Kevin Loughran vive a jusante de um desses sítios, num conjunto rústico de casas com vista para o oceano. O artista e metalúrgico de 76 anos reside no meio de uma vegetação exuberante, repleta de tílias e macadâmias, anonas e dragoeiros. As quatro habitações da sua propriedade dependem de um poço alimentado por água de nascente.
O monte de terra escavado no local de reparação atrás da sua casa foi entretanto preenchido e rodeado por uma rede cor de laranja, juntamente com um sinal: “Aviso: oleoduto de petróleo bruto”. Mas ainda há uma faixa de terra solta e pedras que Kevin Loughran teme que possam ser arrastadas para o seu quintal e contaminar o poço durante as chuvas de inverno. Ele não quer que o oleoduto seja reactivado. “Espero mesmo que o considerem inviável. Não sei porque é que estão sequer a tentar”, disse o artista.
Medo de um futuro derrame de petróleo
Em 2024, o condado de Santa Barbara aprovou um objectivo ambicioso de redução das emissões de gases com efeito de estufa até 2030. Hartmann, a supervisora do condado, disse que as operações da Sable, se forem retomadas, representarão uma grande parte das emissões totais do condado.
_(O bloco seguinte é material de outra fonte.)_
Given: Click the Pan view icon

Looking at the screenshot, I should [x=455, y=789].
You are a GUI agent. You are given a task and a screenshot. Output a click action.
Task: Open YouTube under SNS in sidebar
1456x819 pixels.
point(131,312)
Quanto ao objectivo de 2030, assegura que, “seria uma grande perda”. “Se esta operação arrancar, será o maior emissor do condado”, acrescenta a supervisora.
Mas, acima de tudo, os opositores em Santa Barbara temem um novo derramamento.
Um projecto de análise ambiental, preparado para o condado de Santa Bárbara em 2024, concluiu que a reactivação do oleoduto poderia resultar num derrame anual e numa ruptura importante de quatro em quatro anos, libertando potencialmente o dobro do petróleo do que durante o derrame de 2015, mesmo com válvulas de segurança para o conter.
A Sable descreveu o documento como “um projecto não certificado, incompleto e não revisto por pares” que “não capta com precisão o impacto de reiniciar um oleoduto completamente remodelado para o estado de novo”.
Para Frankel e outros ambientalistas de Santa Barbara, é mais um lembrete dos perigos de dragar mais petróleo num local onde já se derramou tanto. “Ninguém pensou que alguém tentaria reiniciar este oleoduto”, concluiu Frankel.